パチパチと瞬いた山本君は頭を掻きながら応えてくる。ややあって幾島君からも返事があり空気が緩んだ。それに安心すると姿勢を崩した山本君が苦笑しながら口を開いた。


「あー、何だ。何か昴が世話になったとかで。悪いな」

「いえ、俺は何も……」

「アイツ、スッキリした顔して帰ってきてさ。色々溜め込んでるみてーだったからどうしたもんか悩んでたんだけど、助かった」

「そうですか」


良かったです、と呟き視線をずらすと東雲君もほっとした顔をしていた。あれ以来東雲君もちょいちょい皆瀬君の事気にしていたからな。俺がしたのは話を少し聞いただけだけど、それで気が晴れたのなら本当に良かった。


「……何でか俺の顔見なくなったのは意味わかんねぇっつーか気に食わねーけど」

「…………」


ブスッと拗ねた表情の山本君に内心であー、と言葉に出来ない微妙な気持ちを吐く。原因は、きっと俺だ。無自覚だったんだろう山本君への好意を俺がうっかり暴いちゃったせい。それで気不味いというか気恥ずかしいというかで複雑な心境なんだろう。
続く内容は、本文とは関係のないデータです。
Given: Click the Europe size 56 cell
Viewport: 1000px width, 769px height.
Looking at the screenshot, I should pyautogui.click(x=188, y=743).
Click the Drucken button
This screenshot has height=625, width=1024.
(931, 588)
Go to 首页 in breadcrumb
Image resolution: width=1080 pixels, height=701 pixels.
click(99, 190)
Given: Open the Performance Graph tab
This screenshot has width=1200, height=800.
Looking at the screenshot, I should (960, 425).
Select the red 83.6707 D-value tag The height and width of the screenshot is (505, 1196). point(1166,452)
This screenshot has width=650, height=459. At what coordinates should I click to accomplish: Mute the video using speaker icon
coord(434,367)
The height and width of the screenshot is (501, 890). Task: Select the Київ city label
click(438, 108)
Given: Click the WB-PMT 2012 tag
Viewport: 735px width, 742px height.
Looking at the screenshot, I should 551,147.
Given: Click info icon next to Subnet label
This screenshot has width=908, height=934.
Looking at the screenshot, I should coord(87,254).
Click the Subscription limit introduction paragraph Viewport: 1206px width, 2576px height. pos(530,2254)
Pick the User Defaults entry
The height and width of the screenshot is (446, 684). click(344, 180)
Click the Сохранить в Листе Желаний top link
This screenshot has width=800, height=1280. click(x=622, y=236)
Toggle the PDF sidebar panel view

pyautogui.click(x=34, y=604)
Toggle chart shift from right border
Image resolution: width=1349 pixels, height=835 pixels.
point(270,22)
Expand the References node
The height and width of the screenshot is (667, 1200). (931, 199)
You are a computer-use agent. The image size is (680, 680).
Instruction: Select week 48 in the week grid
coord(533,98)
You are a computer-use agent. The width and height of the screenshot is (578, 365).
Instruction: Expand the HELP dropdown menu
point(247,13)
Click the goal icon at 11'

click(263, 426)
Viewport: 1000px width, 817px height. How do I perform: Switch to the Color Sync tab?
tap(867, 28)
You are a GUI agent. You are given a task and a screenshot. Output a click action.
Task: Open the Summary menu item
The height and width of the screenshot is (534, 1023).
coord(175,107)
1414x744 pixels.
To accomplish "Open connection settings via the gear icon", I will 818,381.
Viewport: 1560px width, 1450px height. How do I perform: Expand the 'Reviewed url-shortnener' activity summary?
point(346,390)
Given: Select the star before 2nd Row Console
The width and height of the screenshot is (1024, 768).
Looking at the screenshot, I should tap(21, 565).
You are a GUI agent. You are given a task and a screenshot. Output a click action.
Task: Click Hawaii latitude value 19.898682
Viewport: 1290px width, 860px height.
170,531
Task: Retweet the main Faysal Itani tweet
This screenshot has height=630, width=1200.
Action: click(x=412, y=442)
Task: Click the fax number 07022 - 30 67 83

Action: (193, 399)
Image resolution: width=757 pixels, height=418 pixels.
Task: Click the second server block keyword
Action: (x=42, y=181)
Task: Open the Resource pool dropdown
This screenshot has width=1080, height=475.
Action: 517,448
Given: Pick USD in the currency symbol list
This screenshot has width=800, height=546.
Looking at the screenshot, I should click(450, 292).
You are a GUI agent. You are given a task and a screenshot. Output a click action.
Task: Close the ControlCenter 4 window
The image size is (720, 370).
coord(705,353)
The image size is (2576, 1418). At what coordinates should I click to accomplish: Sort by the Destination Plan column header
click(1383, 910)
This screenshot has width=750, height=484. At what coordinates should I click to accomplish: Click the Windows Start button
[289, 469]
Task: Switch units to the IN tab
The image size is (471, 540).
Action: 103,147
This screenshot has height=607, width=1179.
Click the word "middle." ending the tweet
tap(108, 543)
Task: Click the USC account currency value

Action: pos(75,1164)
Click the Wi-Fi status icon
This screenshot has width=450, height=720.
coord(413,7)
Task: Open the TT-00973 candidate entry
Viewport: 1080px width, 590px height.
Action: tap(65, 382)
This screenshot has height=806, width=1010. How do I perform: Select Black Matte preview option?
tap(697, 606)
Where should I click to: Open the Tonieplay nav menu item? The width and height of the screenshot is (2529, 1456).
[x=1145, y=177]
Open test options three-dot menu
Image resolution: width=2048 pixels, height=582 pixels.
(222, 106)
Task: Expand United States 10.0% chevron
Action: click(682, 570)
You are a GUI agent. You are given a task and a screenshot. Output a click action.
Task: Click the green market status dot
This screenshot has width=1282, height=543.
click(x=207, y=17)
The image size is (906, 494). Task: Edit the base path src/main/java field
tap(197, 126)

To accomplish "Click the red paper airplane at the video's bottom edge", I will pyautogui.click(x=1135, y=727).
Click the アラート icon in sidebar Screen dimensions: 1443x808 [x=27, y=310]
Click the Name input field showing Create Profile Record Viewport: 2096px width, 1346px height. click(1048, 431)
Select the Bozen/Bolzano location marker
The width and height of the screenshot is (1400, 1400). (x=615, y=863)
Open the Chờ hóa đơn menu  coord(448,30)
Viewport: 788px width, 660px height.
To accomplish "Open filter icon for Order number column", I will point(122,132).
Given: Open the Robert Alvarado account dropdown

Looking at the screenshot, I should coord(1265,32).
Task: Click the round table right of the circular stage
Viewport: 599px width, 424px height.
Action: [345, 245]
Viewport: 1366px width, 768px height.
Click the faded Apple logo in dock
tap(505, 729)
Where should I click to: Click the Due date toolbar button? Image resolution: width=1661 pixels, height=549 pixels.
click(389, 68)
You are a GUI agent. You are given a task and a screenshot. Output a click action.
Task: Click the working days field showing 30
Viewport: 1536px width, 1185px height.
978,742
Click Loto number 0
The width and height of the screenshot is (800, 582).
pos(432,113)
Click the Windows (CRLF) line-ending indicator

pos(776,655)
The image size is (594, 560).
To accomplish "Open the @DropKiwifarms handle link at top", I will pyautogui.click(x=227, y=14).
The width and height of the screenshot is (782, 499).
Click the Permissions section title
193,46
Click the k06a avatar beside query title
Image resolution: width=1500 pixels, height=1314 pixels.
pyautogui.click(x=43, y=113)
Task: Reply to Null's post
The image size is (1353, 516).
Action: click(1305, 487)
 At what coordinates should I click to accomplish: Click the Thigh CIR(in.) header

そんな皆瀬君の心情を知っているのは俺と東雲君と、たぶん幾島君。山本君の発言に凄く渋い顔をしているし。気付いていないのは本人だけみたいだ。避ける姿に苛立ちを感じるのは脈があるのかとちょっとワクワクするけど……いや、単にムカついているだけだなこれ。


いきなり何なんだとキレ気味の山本君を当たり障りない言葉で宥める。恐らくいつかは分かる事だろうと皆瀬君の隠しようのない動揺っぷりを思い出しながら頑張れとエールを送り遠い目をした。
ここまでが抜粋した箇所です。